Baltimore Archbishop William Lori said Sept. 4 that the school will be called the "Mother Mary Lange Catholic School."
In April, the archdiocese announced plans for the first new K-8 school in the city in nearly six decades. The school was initially to be named after the late Cardinal William Keeler, former archbishop of Baltimore, but that plan changed after the Pennsylvania grand jury's report detailed what it described as his "criminal inaction" against an abusive priest when he was a bishop of Harrisburg.
In an Aug. 14 statement, Lori said: "As a result of today's painful revelations about the cardinal's failures to protect children while serving as bishop of Harrisburg, it is no longer the plan of the archdiocese to name the proposed new Catholic school in Baltimore after Cardinal Keeler."
The new school's current name will not be the first time a school in the Baltimore Archdiocese has been named after Lange. In 2005, three Baltimore parish schools were consolidated and reopened as Mother Mary Lange Catholic School, but it closed in 2010.
The Vatican is currently reviewing Lange's sainthood cause. In general, canonization requires confirmation of two miracles attributed to her intercession.
Lange was born in 1784 in the Caribbean, immigrated to Baltimore and opened, in her home in East Baltimore, a school for black children that would become St. Frances Academy.
"The Oblate Sisters of Providence considers it a great honor and tribute to have this new city Catholic School named in honor of Mother Mary Lange," said Oblate Sister Rita Michelle Proctor, the order's superior general in a statement. "She herself valued Catholic education as she established the first Catholic school for 'children of color' in 1828, St. Frances Academy, which still exists today."
According to the news release announcing the new school, the final $2 million of a goal of $18.6 million must be raised before construction begins.

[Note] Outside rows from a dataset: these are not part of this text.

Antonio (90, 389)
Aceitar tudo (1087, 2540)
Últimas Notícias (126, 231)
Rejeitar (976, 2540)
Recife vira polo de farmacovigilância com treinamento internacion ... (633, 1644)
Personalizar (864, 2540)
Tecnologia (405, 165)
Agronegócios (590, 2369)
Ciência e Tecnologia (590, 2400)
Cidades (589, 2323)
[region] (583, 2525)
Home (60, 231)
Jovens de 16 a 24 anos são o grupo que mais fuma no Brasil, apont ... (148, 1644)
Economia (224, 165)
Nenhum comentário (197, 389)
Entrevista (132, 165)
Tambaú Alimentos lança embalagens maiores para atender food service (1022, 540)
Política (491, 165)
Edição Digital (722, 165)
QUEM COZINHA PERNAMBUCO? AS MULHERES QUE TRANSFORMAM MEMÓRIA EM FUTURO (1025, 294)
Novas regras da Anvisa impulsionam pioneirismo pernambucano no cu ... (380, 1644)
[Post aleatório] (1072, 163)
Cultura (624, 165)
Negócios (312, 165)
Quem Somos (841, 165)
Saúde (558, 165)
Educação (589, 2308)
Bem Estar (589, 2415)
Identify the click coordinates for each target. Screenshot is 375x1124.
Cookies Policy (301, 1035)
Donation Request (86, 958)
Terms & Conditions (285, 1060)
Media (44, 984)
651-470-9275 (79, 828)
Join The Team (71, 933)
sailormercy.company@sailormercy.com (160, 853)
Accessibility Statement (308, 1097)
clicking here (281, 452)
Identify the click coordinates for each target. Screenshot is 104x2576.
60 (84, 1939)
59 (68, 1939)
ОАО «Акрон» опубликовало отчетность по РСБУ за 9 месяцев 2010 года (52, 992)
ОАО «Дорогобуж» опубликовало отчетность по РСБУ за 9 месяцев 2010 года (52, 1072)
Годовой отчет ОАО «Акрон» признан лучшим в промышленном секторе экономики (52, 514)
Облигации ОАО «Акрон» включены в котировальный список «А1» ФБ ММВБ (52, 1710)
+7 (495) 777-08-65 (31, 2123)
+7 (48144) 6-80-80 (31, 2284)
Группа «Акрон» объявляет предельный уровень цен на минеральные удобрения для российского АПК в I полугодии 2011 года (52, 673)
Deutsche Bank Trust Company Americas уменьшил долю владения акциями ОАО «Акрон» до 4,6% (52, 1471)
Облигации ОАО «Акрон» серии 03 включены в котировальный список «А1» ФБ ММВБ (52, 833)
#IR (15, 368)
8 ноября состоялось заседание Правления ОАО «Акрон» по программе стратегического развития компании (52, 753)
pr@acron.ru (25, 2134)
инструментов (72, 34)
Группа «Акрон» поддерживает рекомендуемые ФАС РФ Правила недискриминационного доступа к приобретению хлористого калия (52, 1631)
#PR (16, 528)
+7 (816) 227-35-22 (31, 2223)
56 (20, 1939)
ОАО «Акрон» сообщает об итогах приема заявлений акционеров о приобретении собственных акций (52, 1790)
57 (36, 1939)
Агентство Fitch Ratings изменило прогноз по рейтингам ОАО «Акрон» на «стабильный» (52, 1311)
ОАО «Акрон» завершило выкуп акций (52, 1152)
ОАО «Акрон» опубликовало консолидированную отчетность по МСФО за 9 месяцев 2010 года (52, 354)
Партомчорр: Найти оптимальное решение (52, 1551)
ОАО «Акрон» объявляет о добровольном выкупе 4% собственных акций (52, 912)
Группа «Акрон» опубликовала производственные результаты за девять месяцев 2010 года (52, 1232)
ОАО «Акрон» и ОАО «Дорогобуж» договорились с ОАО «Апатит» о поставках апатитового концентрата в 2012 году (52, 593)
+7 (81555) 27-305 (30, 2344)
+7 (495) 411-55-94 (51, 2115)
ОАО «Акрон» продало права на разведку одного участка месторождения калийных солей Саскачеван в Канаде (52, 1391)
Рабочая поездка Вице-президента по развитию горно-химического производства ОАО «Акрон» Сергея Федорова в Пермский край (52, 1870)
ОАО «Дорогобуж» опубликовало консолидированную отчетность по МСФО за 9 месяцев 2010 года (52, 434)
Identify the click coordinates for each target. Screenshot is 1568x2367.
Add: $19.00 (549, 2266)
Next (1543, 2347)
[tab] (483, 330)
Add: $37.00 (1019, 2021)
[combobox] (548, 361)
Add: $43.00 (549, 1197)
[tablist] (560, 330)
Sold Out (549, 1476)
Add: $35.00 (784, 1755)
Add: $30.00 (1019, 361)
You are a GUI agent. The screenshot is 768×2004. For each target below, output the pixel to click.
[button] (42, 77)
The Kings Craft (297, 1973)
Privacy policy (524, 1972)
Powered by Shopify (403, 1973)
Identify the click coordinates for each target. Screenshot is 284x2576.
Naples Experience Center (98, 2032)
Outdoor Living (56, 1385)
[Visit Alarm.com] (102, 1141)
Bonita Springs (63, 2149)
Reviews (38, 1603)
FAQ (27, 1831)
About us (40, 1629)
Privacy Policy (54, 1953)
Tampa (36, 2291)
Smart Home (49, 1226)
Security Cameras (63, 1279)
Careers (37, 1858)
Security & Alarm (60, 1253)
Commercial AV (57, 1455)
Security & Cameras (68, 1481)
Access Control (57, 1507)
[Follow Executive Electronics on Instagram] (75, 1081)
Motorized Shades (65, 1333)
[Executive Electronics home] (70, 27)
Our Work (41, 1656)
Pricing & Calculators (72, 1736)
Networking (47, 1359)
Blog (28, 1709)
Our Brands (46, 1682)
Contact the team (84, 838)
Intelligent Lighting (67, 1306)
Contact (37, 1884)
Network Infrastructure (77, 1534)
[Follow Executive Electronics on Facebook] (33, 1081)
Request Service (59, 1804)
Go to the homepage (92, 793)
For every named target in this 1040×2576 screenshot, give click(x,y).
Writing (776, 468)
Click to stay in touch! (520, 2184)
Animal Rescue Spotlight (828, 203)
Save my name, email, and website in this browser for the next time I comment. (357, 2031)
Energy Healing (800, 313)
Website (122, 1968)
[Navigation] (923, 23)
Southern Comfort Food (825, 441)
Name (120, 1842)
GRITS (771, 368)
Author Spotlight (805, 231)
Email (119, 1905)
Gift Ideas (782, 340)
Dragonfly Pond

Camille Brown, associate superintendent of schools, and Msgr. Richard Bozzelli, pastor of St. Bernardine Parish, led a consultation team about naming the new school. A petition with 359 signatures promoting the name of Lange was forwarded to Lori.
"One can't tell the history of the Catholic school system in this country without mentioning Mother Mary Lange," Lori said. "She was a visionary woman of deep faith and recognized the life-changing role of education in the lives of children, most especially those living on society's margins."
He said he hoped that Lange's name on the new city school "will be a beacon that shines brightly for the children of Baltimore and a reminder to all that every child of God deserves a good education and the hope and opportunity that comes with it."